Ce que
j'ai pensé du livre de Michel Rostain, Le Fils, paru chez Oh !Éditions.
Les
livres dont le sujet est poignant prennent un peu leur lecteur en
otage. Qui oserait dire qu'il trouve lamentable l'histoire d'une
handicapée ou qu'il a trouvé mal écrit le témoignage d'un père
qui vient de perdre son fils d'une maladie rare et foudroyante ?
C'est peut-être parce que Michel Rostain ne livre pas un témoignage
mais un véritable roman que j'ose enfin écrire combien son livre,
le Fils, paru chez Oh ! Éditions m'a été désagréable. C'est
peut-être aussi parce que j'ai perdu mon père ce mois-ci et qu'il
me paraîtrait grotesque et indécent d'écrire un livre où il
parlerait, à la première personne de son fils resté vivant.
Pourtant
Michel Rostain choisit ce procédé pour écrire son chagrin : à
travers les yeux de son fils foudroyé par une maladie rare, il se
décrit en train de survivre au deuil. Bien-sûr, pour peu qu'on ne
soit pas totalement dépourvu d'empathie, on comprend les motivations
qui le poussent à cet artifice. Si la littérature pouvait
l'impossible, qui ne l'utiliserait pas pour faire revenir ses morts ?
La justification du livre est louable : aider les gens à
comprendre ce que peut vivre un couple qui perd son enfant aux portes
de l'âge adulte. Mais la lecture est rendue pénible par l'impression tenace que l'auteur pense moins à celui qu'il fait
parler qu'à celui dont il le fait parler, moins à son fils
qu'à lui-même. Il se montre englué dans des raisonnements
psychanalytiques invraisemblables, cherchant rétrospectivement des
signes, du sens, désemparé parce que la mort est juste cet impensable
définitif, ce bout du bout inconcevable, protégé de notre
compréhension par un halo de terreur pure. C'est d'ailleurs
lorsqu'il décrit la survenue de la mort que Michel Rostain sauve son
livre. La description est factuelle, sèche, sobre :
insoutenable. Après avoir lu ce passage, l'idée pourtant
tétanisante qu'un jour nous ne serons plus est rendue presque
ridicule par cette horreur indépassable du père qui voit celui à
qui il a donné la vie la perdre.
C'est
sans doute cette douleur trop immense qui empêche Michel Rostain de
se décentrer assez pour nous parler vraiment de son fils.
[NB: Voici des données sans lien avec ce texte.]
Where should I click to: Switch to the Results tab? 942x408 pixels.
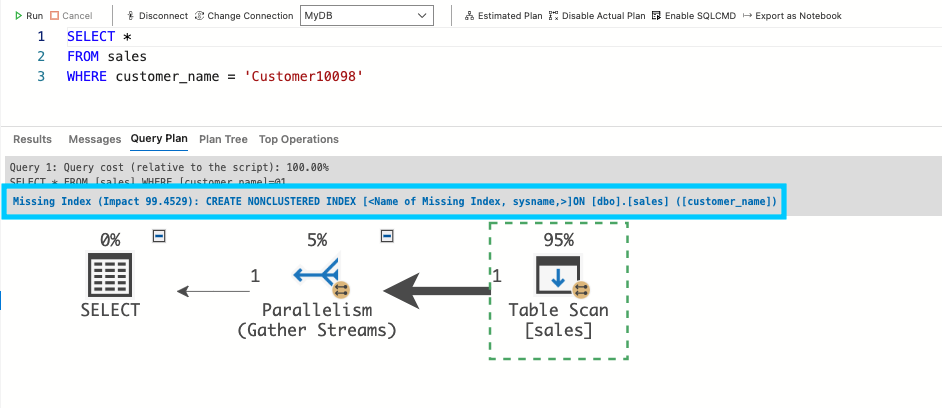click(32, 139)
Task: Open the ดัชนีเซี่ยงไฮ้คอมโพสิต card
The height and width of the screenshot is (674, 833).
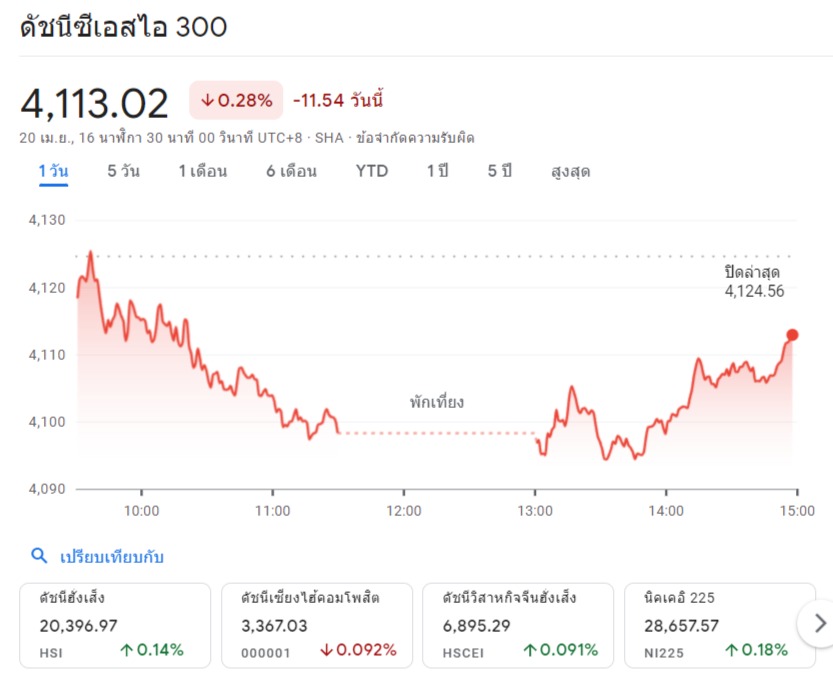Action: coord(317,625)
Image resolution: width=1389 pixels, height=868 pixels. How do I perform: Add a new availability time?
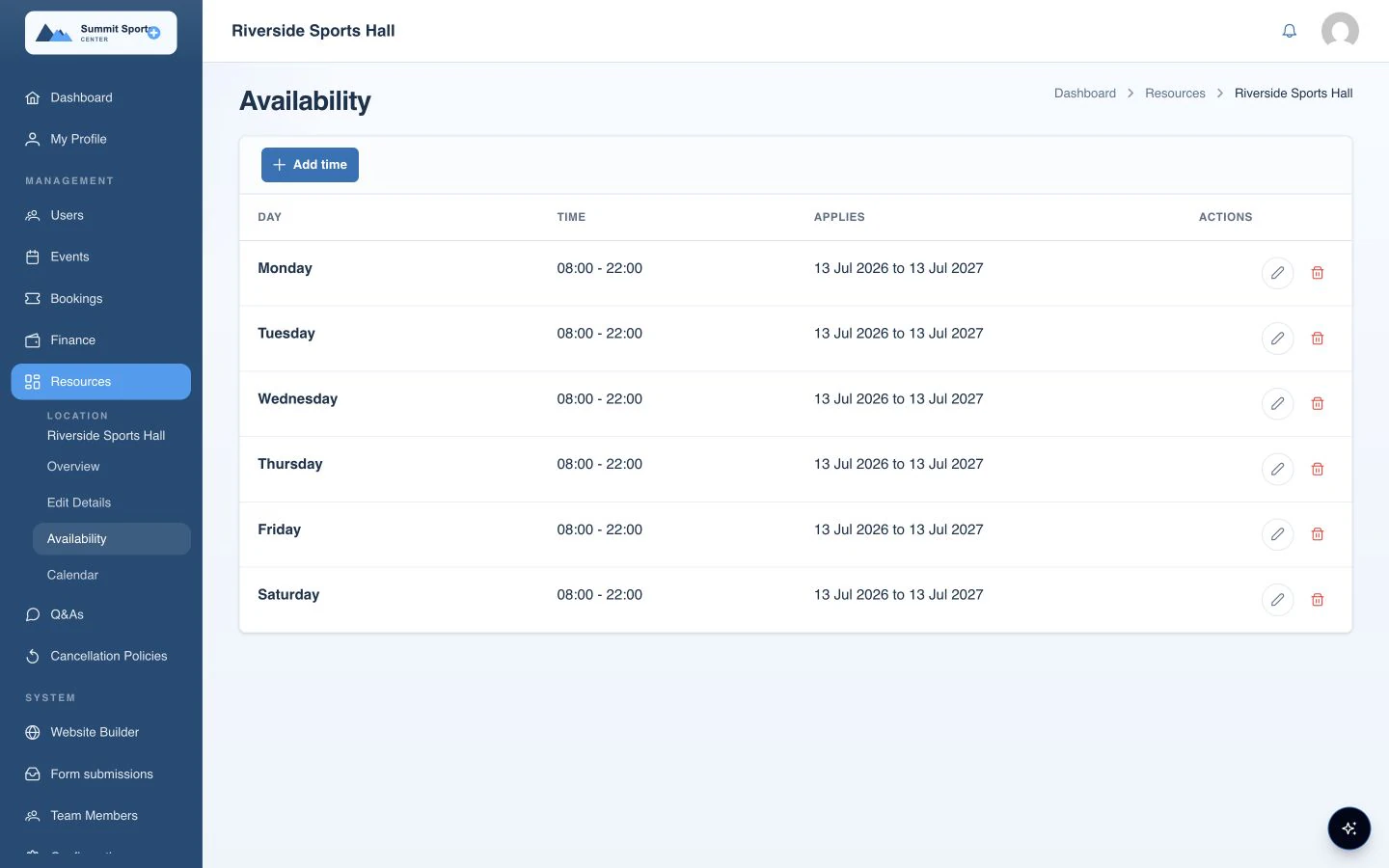(310, 165)
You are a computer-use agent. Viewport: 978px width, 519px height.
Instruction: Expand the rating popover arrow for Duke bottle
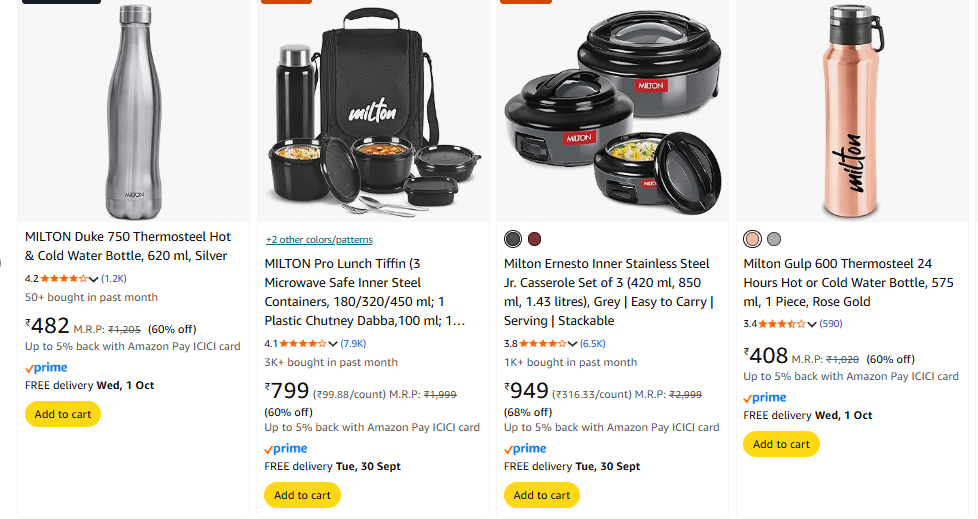click(x=94, y=280)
Il ne
parvient à se détacher de lui-même que lorsqu'il parle de sa
femme, de leur amie Bérangère qui les accompagnera au bout du
voyage des cendres dont le passage à la douane d'un aéroport
donnent au livre ses meilleures phrases :
« À
Orly, les douaniers ne demandent rien au sujet de la poudre. Je n'ai
plus d'odeur pour les chiens. »
On aurait
aimé, enfin j'aurais aimé, que ce regard-là soit présent tout le
temps. On aurait aimé, enfin, j'aurais aimé, que le choix du roman
soit accompagné de l'impitoyable travail de la langue qu'exige le
roman. Je ne suis jamais arrivé à entendre la voix d'un adulescent
dans les mots de Michel Rostain, je n'entends que la sienne.
David
Grossman avait livré sur le même thème le magnifique « Une
femme fuyant l'annonce ». Mais c'était avant la mort de son
propre fils. Après, comme si l'écriture romanesque ne suffisait plus, Grossman
a eu recours au conte, à la tragédie, à l'écriture mythologique
et son livre « tombé hors du temps » est encore plus
intense et dérangeant. À chaque fois, l'homme s'efface au profit de
la langue, du style, on entend si peu sa voix qu'on peut percevoir
les battements irréguliers du cœur de ses personnages.
Mais ces
livres portent pourtant le même message, celui que l'amie de Michel
Rostain lui écrit lorsqu'il pense imploser sous le poids de la
douleur, ce message grâce auquel écrire cette chronique aura été
un exercice finalement moins difficile que de lire le livre de Michel
Rostain, ce message que je garde à l'esprit aujourd'hui et auquel on
peine toujours à croire lorsqu'un deuil sérieux nous attrape à la
gorge, « On peut vivre avec ça ».
Ce que j'ai pensé du livre de Michel Rostain, Le Fils, paru chez Oh !Éditions. 15,90 €
TL ; DR : un livre sur la mort du fils. Très gênant car le propos devrai être poignant et on a l'impression que l'auteur parle de lui seulement, peu de son fils, beaucoup d'interprétations psychanalytiques bidons.
TL ; DR : un livre sur la mort du fils. Très gênant car le propos devrai être poignant et on a l'impression que l'auteur parle de lui seulement, peu de son fils, beaucoup d'interprétations psychanalytiques bidons.